Collected data entries
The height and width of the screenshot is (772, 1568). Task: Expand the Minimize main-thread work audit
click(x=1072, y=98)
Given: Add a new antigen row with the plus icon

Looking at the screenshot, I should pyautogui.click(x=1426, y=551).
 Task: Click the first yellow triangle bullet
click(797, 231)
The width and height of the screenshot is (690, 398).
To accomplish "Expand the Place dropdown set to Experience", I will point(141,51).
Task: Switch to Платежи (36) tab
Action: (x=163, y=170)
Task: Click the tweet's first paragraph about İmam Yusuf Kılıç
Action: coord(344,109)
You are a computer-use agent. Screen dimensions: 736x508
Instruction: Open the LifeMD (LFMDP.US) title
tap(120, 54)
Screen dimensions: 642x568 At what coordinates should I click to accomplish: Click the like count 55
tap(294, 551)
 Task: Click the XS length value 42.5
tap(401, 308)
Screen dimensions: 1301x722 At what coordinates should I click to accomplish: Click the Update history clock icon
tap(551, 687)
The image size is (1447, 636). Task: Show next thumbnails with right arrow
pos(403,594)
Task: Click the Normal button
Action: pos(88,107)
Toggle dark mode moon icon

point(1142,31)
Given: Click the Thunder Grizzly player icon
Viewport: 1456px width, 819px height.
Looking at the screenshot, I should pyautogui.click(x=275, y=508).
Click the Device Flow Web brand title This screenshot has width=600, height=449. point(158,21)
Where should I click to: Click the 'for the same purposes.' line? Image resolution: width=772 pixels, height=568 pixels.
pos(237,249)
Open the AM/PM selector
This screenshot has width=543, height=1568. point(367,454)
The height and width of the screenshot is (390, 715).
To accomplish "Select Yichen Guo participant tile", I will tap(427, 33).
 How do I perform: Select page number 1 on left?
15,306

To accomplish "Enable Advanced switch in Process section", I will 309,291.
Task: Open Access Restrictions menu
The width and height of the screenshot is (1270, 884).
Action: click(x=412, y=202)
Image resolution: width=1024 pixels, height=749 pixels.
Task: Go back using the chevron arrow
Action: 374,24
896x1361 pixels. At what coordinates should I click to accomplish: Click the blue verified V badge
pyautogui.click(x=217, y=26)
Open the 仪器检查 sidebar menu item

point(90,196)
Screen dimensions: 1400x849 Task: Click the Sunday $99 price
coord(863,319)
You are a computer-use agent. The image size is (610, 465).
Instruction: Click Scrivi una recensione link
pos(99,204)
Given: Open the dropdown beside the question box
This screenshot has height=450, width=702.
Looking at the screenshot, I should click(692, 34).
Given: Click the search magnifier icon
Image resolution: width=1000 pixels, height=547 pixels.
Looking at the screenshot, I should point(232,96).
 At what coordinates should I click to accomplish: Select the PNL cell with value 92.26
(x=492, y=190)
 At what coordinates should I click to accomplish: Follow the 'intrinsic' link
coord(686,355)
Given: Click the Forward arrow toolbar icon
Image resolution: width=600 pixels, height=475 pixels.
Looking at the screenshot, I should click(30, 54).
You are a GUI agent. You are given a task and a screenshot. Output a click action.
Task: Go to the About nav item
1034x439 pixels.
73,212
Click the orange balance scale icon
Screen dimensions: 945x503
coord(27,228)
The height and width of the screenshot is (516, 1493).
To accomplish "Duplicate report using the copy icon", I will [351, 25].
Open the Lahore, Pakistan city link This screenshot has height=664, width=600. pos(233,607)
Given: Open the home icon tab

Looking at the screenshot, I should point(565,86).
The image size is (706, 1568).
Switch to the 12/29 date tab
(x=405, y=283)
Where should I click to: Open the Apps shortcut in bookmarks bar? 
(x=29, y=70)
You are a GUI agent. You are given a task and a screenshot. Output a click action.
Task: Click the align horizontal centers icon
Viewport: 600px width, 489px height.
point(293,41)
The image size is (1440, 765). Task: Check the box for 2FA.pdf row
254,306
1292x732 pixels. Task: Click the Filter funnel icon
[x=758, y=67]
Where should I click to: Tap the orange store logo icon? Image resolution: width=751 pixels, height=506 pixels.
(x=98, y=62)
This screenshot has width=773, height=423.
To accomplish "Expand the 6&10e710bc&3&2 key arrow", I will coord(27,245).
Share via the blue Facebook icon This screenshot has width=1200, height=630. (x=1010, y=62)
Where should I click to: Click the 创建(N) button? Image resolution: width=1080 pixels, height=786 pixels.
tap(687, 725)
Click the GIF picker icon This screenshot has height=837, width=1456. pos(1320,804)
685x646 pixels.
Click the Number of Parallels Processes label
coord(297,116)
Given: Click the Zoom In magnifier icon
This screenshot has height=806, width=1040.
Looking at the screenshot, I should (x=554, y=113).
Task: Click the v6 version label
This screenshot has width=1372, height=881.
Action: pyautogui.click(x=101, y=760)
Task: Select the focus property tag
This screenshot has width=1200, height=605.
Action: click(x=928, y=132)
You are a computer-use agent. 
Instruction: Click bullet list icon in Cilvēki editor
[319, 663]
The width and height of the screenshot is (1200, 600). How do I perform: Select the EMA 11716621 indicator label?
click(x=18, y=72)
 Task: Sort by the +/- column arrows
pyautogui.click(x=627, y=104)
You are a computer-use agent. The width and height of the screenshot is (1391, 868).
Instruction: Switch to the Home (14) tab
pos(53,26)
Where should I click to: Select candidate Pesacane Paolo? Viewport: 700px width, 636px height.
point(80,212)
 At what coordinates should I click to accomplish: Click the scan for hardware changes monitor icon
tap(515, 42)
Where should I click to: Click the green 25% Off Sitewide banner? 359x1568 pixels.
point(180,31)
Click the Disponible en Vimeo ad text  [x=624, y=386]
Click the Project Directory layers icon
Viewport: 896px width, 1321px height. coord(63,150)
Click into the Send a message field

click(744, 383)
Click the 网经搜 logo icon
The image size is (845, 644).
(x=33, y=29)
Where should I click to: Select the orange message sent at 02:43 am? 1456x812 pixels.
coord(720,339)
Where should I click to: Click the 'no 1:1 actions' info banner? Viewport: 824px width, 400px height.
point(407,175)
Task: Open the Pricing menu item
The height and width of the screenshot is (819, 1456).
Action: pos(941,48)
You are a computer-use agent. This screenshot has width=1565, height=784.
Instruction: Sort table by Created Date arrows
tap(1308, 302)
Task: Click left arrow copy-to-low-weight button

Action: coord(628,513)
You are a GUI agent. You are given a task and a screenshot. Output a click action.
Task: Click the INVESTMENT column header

Your instructions |
Within the records above, each line containing "computer" is to be returned.

Answer box |
You are a computer-use agent. Screen dimensions: 736x508
You are a computer-use agent. The image size is (610, 465).
You are a computer-use agent. 
You are a computer-use agent. The width and height of the screenshot is (1391, 868).
You are a computer-use agent. This screenshot has width=1565, height=784.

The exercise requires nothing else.